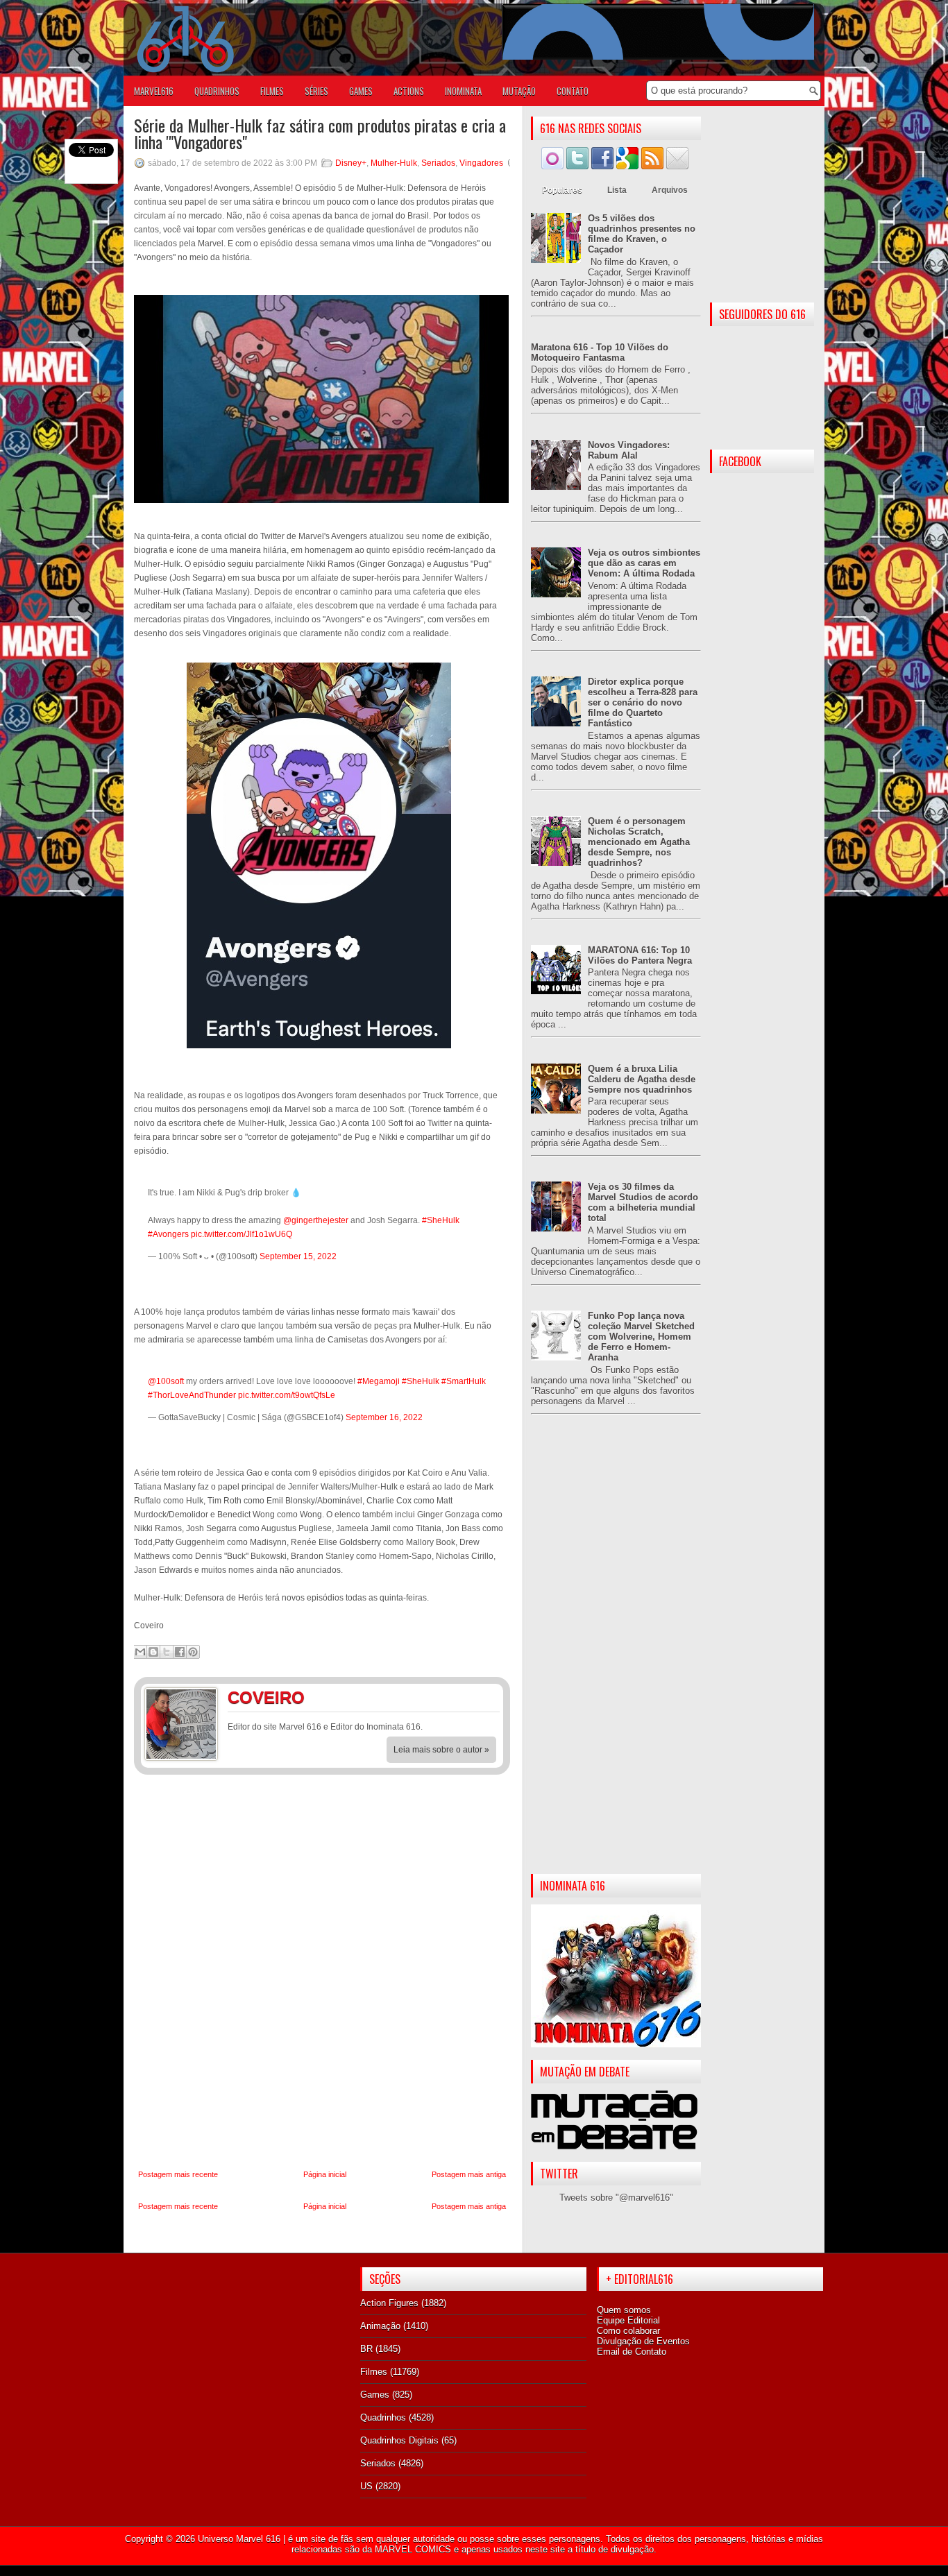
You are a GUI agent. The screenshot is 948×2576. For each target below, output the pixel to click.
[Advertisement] (616, 1655)
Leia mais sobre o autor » (441, 1750)
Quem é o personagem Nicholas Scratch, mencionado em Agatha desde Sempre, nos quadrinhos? (639, 842)
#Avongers (168, 1234)
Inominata (463, 91)
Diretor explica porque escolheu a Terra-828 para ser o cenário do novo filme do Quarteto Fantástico (642, 702)
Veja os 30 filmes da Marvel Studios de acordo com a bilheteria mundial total (643, 1202)
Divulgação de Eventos (643, 2341)
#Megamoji (378, 1381)
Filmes (373, 2371)
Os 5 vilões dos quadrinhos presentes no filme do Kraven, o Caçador (641, 234)
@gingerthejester (315, 1220)
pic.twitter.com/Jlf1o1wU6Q (241, 1234)
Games (374, 2394)
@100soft (166, 1381)
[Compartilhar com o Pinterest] (193, 1652)
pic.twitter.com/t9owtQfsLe (286, 1395)
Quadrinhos (383, 2417)
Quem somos (624, 2310)
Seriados (438, 163)
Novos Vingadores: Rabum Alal (629, 450)
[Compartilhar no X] (166, 1652)
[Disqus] (322, 1972)
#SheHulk (440, 1220)
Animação (380, 2326)
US (366, 2486)
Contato (573, 91)
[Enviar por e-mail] (140, 1652)
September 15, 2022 (298, 1256)
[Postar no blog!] (153, 1652)
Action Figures (389, 2303)
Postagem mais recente (178, 2174)
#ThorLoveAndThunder (192, 1395)
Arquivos (670, 190)
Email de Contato (631, 2351)
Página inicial (324, 2174)
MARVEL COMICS (413, 2549)
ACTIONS (408, 91)
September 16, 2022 (384, 1417)
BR (366, 2349)
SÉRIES (316, 91)
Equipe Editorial (628, 2320)
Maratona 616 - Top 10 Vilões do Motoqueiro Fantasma (599, 352)
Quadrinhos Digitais (399, 2440)
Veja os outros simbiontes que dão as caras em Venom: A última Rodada (644, 563)
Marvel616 (153, 91)
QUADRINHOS (216, 91)
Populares (562, 190)
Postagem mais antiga (469, 2174)
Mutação (519, 91)
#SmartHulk (463, 1381)
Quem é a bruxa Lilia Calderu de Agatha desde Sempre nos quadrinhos (641, 1079)
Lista (617, 190)
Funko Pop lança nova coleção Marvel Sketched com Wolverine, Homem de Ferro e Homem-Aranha (641, 1337)
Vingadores (481, 163)
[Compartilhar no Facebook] (180, 1652)
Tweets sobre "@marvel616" (616, 2197)
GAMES (361, 91)
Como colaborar (628, 2331)
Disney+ (350, 163)
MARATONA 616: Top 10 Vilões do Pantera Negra (640, 955)
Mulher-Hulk (394, 163)
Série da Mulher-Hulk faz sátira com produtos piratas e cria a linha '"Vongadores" (320, 133)
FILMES (272, 91)
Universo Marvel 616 (239, 2539)
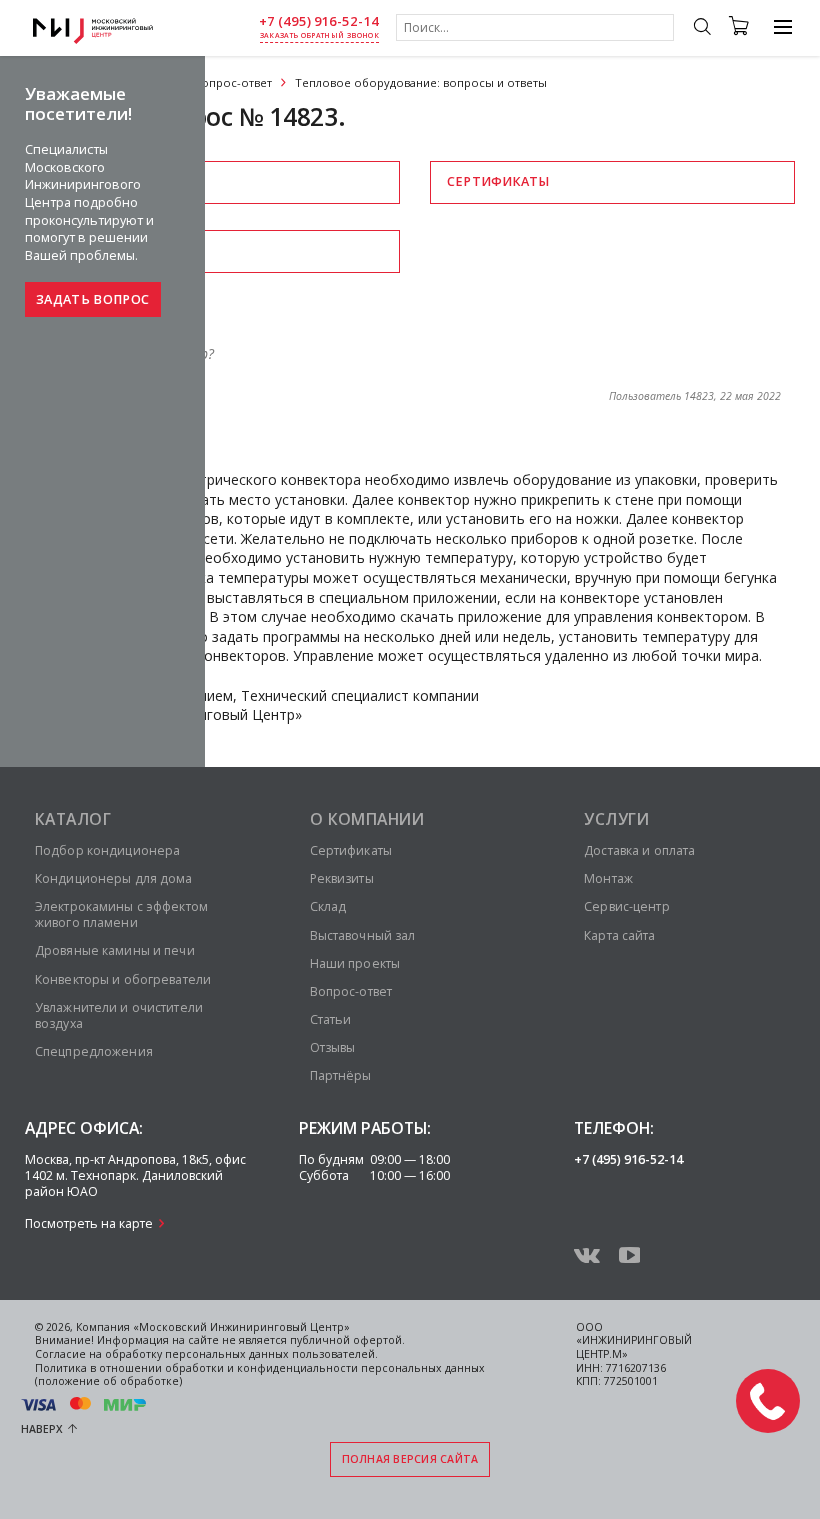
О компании (367, 819)
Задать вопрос (92, 299)
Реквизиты (93, 181)
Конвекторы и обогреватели (123, 979)
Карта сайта (619, 935)
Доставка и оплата (639, 850)
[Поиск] (701, 29)
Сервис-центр (626, 906)
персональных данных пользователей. (271, 1354)
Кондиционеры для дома (114, 878)
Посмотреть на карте (89, 1223)
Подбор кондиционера (107, 850)
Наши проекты (355, 963)
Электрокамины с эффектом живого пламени (121, 914)
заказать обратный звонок (319, 35)
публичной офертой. (347, 1340)
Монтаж (608, 878)
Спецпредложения (94, 1051)
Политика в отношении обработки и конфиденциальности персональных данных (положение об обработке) (260, 1375)
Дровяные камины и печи (115, 950)
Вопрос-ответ (232, 82)
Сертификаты (498, 181)
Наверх (42, 1429)
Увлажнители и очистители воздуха (119, 1015)
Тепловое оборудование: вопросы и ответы (421, 82)
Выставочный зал (363, 935)
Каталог (73, 819)
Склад (328, 906)
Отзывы (81, 250)
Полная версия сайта (410, 1459)
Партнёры (341, 1075)
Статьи (331, 1019)
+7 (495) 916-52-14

_Requirement:_ In the listing above, the line with "Увлажнители и очистители воздуха (119, 1015)" starts the part to copy. Copy it through the last line exactly, with nothing else.

_Solution to this task:_
Увлажнители и очистители воздуха (119, 1015)
Тепловое оборудование: вопросы и ответы (421, 82)
Выставочный зал (363, 935)
Каталог (73, 819)
Склад (328, 906)
Отзывы (81, 250)
Полная версия сайта (410, 1459)
Партнёры (341, 1075)
Статьи (331, 1019)
+7 (495) 916-52-14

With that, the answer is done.